Если у него еще остались нервы.
Цепочка и амулет гудели живой магией, она уловила ритм, горло заполнил странный шепот с тяжелым акцентом в нескольких местах. Это была песня специй и благовоний, пыли Индаса среди дыма, и она чуть не отвлеклась, подумав, что Микал может ее узнать.
Она ждала. Терпение было необходимым, хотя осознание, что ценное время уходит, трепало ее нервы. Клэр плохо выглядел утром, бледный и влажный, но кто бы не был поражен, столкнувшись с этим? И с противным профессором искусства.
Мужчина выглядел гадко, его ухмылка была знакомой, особенно после недавнего визита Эммы в Уайтчепл, где она заглянула за темный занавес, прикрывающий воспоминания до Коллегии. Она не любила их, старалась держать как можно дальше.
Вот только они не всегда слушались.
Магия симпатии встрепенулась, проверяя ее хватку. Подобное притягивалось, и, конечно, у него будет защита, может, даже опасная. Но он не был дома, и он не мог выпускать много эфирной силы, чтобы она не сплелась неожиданно, поглотив его заживо.
Неприятный был бы конец.
Еще трепет, уже отчетливее, и она указала свободной рукой, кривой символ сорвался с ее среднего правого пальца. Микал придерживал ее за руку и вел по улице, старые камни и кирпичи покрывал толстый слой грязи. Это была не слизь, но тоже было гадко.
Она смутно уловила обломки дерева и рушащиеся кирпичи, она плохо видела, пока следовала натяжению. Она едва дышала и напевала, отогнала силу защиты и плавно вдохнула, песня стала шипение чешуи по маслянистому камню. Микал тихо успокаивал ее, словно подозревал, что она борется с эфиром.
Это не было необходимо, но было приятно.
Она пришла в себя резко, словно вскочив с кровати. Ее левая рука дернулась и держала, пока связь не порвалась с хлопком. Перед ней была дверь из опилок, узкий и едва освещенный коридор был полон отказа. Где-то зло плакал ребенок, в стенах шумели крысы, набитые в этих комнатах.
Микал вытащил нож. Его изгиб прижимался к его предплечью, его глаза горели яростной радостью, которую она видела редко. Ее брови приподнялись, он тряхнул головой. Он не слышал за дверь ни биения сердца, ни дыхания.
Это мало значило.
Она отошла, осторожно проверил гнилую дверь. Она отодвинулась и кивнула, Микал распрямился. Дверь разбилась, ведьмин огонь вспыхнул, чтобы отвлечь и рассеять атаку, он бросился вперед, и она за ним.
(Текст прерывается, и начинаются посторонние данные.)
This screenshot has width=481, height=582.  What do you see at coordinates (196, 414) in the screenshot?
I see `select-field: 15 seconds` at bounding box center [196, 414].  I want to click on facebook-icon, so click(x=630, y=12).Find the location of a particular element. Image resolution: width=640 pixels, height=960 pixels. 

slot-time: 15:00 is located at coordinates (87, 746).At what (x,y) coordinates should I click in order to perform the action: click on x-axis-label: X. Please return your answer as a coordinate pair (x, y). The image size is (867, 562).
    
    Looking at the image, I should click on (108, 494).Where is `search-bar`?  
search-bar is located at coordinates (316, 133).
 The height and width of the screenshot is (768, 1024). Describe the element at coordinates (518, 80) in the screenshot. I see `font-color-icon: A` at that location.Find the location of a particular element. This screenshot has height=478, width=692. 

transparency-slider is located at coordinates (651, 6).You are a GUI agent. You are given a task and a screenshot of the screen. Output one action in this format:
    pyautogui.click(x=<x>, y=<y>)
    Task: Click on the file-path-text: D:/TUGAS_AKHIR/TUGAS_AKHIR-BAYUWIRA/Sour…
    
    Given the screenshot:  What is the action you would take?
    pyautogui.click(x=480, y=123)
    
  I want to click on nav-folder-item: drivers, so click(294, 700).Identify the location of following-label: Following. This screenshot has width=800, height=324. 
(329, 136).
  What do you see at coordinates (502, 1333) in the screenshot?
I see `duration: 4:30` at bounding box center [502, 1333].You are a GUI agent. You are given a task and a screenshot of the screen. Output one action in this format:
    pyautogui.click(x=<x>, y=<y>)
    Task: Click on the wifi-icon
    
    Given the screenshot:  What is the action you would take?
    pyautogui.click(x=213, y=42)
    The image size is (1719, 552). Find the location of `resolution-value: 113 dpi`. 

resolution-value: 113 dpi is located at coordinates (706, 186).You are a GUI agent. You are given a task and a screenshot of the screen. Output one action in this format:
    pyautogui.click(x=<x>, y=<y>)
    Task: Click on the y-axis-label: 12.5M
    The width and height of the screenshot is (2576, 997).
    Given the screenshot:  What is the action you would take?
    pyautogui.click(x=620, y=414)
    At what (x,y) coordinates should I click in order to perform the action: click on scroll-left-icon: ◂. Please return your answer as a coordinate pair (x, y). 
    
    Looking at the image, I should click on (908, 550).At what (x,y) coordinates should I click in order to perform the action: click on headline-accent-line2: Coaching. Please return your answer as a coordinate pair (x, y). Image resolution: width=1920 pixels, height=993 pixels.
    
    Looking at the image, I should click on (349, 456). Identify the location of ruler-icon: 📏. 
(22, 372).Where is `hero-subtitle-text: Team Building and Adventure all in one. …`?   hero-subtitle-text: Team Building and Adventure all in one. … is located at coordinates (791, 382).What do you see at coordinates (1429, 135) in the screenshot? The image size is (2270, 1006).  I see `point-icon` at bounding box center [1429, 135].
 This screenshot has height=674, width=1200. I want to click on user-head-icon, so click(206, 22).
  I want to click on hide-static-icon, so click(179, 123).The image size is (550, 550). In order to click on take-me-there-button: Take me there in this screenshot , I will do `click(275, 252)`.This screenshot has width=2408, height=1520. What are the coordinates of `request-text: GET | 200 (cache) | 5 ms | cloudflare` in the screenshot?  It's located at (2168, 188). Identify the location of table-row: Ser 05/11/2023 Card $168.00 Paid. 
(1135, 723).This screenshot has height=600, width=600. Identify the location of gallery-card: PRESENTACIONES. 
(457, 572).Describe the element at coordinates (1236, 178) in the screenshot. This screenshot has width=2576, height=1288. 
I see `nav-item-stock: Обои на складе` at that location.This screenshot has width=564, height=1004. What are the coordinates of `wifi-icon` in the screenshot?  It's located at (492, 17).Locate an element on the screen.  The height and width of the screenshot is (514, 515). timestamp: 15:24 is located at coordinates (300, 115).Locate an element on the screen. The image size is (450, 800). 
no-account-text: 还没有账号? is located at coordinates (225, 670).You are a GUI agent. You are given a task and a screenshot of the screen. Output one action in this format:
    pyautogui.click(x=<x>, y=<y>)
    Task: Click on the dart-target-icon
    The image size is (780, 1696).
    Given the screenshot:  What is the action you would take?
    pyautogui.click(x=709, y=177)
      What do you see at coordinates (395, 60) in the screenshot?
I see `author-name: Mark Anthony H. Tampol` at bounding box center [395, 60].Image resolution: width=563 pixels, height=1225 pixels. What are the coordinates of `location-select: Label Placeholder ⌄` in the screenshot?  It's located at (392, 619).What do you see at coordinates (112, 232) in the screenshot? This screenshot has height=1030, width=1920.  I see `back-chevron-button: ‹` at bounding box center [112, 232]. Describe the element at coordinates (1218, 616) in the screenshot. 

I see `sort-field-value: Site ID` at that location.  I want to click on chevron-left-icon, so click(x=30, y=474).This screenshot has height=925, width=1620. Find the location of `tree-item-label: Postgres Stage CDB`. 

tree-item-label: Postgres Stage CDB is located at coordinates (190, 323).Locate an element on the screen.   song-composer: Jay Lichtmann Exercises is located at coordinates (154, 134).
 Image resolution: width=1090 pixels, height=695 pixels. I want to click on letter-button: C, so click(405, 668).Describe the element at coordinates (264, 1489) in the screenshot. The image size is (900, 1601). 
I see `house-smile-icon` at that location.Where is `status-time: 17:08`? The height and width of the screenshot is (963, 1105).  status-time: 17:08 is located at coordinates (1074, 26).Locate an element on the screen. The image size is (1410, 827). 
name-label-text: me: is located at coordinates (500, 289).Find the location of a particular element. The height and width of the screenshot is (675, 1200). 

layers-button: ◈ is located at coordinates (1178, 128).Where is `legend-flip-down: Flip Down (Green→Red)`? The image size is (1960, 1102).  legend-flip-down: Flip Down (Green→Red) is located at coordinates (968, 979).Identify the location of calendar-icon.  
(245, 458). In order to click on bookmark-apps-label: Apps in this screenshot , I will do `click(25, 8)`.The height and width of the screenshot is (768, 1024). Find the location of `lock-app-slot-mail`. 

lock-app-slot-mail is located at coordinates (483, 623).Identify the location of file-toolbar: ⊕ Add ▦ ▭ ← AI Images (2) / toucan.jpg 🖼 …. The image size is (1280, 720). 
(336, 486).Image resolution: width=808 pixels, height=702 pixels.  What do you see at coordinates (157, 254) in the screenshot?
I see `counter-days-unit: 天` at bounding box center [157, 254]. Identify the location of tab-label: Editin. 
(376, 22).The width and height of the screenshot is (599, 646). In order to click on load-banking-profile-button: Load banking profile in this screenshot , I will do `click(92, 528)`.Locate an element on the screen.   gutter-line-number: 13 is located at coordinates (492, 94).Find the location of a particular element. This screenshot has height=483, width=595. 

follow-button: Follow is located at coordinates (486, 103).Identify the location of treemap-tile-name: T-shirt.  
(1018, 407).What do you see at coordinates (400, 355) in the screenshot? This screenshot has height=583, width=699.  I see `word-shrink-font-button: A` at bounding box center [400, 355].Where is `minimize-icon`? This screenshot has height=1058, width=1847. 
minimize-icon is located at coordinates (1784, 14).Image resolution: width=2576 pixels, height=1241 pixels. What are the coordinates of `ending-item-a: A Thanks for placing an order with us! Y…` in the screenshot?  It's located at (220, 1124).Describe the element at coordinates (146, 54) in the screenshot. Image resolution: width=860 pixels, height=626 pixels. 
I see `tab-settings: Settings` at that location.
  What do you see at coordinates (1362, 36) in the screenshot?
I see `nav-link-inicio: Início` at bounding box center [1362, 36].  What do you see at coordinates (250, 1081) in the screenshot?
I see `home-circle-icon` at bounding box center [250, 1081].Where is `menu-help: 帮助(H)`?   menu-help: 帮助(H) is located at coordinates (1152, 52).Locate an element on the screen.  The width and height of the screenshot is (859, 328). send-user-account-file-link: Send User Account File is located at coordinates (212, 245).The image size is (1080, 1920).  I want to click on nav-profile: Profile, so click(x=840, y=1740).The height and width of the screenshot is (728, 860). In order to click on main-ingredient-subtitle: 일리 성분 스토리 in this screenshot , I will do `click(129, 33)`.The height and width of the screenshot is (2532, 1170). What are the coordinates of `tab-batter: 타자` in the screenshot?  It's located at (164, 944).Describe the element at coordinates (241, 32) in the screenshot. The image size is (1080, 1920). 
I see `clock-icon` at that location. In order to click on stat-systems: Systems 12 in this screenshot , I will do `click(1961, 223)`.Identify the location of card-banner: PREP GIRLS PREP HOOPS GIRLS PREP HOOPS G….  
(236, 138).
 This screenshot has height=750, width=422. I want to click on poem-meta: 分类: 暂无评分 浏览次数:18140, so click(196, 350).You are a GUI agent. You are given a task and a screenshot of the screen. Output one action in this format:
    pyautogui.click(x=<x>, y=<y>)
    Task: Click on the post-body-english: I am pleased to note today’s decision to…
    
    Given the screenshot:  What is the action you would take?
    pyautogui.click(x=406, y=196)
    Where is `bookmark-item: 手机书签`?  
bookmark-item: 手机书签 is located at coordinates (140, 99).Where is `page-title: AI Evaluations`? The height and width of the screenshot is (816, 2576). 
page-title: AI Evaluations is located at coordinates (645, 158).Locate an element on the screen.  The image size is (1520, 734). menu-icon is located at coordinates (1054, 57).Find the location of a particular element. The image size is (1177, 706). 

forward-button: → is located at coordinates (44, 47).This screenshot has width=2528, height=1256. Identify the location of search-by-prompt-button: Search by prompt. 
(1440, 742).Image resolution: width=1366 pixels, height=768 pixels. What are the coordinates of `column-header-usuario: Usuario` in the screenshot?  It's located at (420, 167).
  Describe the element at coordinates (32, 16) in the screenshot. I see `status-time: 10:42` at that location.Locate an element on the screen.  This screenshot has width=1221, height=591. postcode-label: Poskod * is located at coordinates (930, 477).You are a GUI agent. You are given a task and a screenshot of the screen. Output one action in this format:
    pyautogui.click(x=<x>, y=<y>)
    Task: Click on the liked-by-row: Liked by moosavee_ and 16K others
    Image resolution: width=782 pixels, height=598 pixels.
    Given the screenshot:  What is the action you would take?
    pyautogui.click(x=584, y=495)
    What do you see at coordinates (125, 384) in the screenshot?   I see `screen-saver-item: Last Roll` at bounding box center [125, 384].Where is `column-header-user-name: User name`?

Они огляделись и повернулись к самодельной койке в углу.
Комната была не больше кладовой, свет и воздух поступали из небольшого отверстия под потолком. Оно было заколочено, но доски прилегали неплотно, их основания покалывали эфирной силой. На одной трепетал черный материал, и Микал оторвал его, а Эмма приготовилась к ловушкам.
А их не было.
Комната была пустой, запах серы и соли сказал ей, что кто-то старательно убирал эфирные следы.
— О, проблемы, — прошептала она, чтобы не выругаться. Не было причины вести себя грубо.
На полу было большое влажное пятно, несмотря на холод, трупная муха усердно его исследовала. На кровати были полоски белого и зеленого, она склонила голову и открыто смотрела.
Нарциссы и цветы миндаля, серебряные чары продавца цветов сохраняли их влажными и свежими, сплетенными красной лентой. Под ними лежал фолиант, кожаная обложка была новой и неприятно пахла.
— Кровь, — мрачно сказал Микал, а потом тихо добавил. — Прима?
— Не хватит, чтобы отправить Кима в другой мир, — она смотрела на цветы и фолиант. — Не в его стиле оставлять мне подарки.
Ее глаза были прикрыты. Миндаль был символом обещания, а светлые нарциссы говорили о требовании ответить взаимностью. Красная лента — кровь? Но Ким Рудьярд не оставил бы ей такое.
«Другой главный? Возможно», — она не уловила следов ловушки. Микал прошел вперед, ожидая ее жеста. Она вздохнула и вытянула свободную руку, и он коснулся цветка пальцем.
Ловушки все еще не было.
Он сунул цветы под руку и передал ей фолиант, и она держала его в свободной руке, пока он отвязывал платок и заворачивал в него кусок цепочки, делая маленьким свертком, который она убрала в карман юбки. Фолиант скрипел, явно не использовался часто, и она с трепетом открыла его.
Внутри потрескивающая желтая бумага была исписана тонким почерком. Ее губы сжались, она притянула ведьмин огонь ближе, хоть очищенный эфир надолго сохранит в себе след даже такой простой Работы.